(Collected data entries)
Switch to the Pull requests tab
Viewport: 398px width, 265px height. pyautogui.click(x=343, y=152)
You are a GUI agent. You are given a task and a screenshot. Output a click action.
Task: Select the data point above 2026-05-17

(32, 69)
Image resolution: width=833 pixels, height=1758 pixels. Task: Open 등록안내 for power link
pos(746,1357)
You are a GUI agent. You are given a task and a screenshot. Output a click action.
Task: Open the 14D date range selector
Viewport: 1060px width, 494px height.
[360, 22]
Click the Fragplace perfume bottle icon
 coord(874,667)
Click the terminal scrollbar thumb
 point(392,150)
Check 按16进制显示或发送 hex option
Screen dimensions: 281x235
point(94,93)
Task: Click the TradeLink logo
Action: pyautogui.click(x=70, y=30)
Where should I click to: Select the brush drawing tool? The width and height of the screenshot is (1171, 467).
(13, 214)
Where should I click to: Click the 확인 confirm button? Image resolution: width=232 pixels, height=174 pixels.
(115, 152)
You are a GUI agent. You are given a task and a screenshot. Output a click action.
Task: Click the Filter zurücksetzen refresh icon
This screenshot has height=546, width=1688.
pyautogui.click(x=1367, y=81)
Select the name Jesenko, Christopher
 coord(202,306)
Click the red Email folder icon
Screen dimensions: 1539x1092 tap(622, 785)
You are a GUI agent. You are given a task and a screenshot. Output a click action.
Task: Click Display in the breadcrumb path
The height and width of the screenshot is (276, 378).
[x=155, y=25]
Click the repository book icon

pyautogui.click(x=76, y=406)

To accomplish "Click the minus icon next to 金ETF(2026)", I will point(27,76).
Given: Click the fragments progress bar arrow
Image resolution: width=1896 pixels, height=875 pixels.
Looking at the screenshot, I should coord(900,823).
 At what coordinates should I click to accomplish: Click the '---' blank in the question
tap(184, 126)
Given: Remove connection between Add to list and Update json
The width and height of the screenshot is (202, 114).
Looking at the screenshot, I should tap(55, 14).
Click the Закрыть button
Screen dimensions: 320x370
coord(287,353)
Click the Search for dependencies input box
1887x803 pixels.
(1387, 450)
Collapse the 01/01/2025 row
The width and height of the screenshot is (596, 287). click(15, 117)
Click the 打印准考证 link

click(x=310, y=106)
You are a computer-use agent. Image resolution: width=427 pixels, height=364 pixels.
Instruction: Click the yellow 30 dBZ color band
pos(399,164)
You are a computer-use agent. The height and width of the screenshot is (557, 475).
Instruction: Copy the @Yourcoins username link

== Exercise objective ==
Retype all of the entries. Keep each one exactly as written.

== Solution to this problem ==
Switch to the Pull requests tab
Viewport: 398px width, 265px height. pyautogui.click(x=343, y=152)
You are a GUI agent. You are given a task and a screenshot. Output a click action.
Task: Select the data point above 2026-05-17

(32, 69)
Image resolution: width=833 pixels, height=1758 pixels. Task: Open 등록안내 for power link
pos(746,1357)
You are a GUI agent. You are given a task and a screenshot. Output a click action.
Task: Open the 14D date range selector
Viewport: 1060px width, 494px height.
[360, 22]
Click the Fragplace perfume bottle icon
 coord(874,667)
Click the terminal scrollbar thumb
 point(392,150)
Check 按16进制显示或发送 hex option
Screen dimensions: 281x235
point(94,93)
Task: Click the TradeLink logo
Action: pyautogui.click(x=70, y=30)
Where should I click to: Select the brush drawing tool? The width and height of the screenshot is (1171, 467).
(13, 214)
Where should I click to: Click the 확인 confirm button? Image resolution: width=232 pixels, height=174 pixels.
(115, 152)
You are a GUI agent. You are given a task and a screenshot. Output a click action.
Task: Click the Filter zurücksetzen refresh icon
This screenshot has height=546, width=1688.
pyautogui.click(x=1367, y=81)
Select the name Jesenko, Christopher
 coord(202,306)
Click the red Email folder icon
Screen dimensions: 1539x1092 tap(622, 785)
You are a GUI agent. You are given a task and a screenshot. Output a click action.
Task: Click Display in the breadcrumb path
The height and width of the screenshot is (276, 378).
[x=155, y=25]
Click the repository book icon

pyautogui.click(x=76, y=406)

To accomplish "Click the minus icon next to 金ETF(2026)", I will point(27,76).
Given: Click the fragments progress bar arrow
Image resolution: width=1896 pixels, height=875 pixels.
Looking at the screenshot, I should coord(900,823).
 At what coordinates should I click to accomplish: Click the '---' blank in the question
tap(184, 126)
Given: Remove connection between Add to list and Update json
The width and height of the screenshot is (202, 114).
Looking at the screenshot, I should tap(55, 14).
Click the Закрыть button
Screen dimensions: 320x370
coord(287,353)
Click the Search for dependencies input box
1887x803 pixels.
(1387, 450)
Collapse the 01/01/2025 row
The width and height of the screenshot is (596, 287). click(15, 117)
Click the 打印准考证 link

click(x=310, y=106)
You are a computer-use agent. Image resolution: width=427 pixels, height=364 pixels.
Instruction: Click the yellow 30 dBZ color band
pos(399,164)
You are a computer-use agent. The height and width of the screenshot is (557, 475).
Instruction: Copy the @Yourcoins username link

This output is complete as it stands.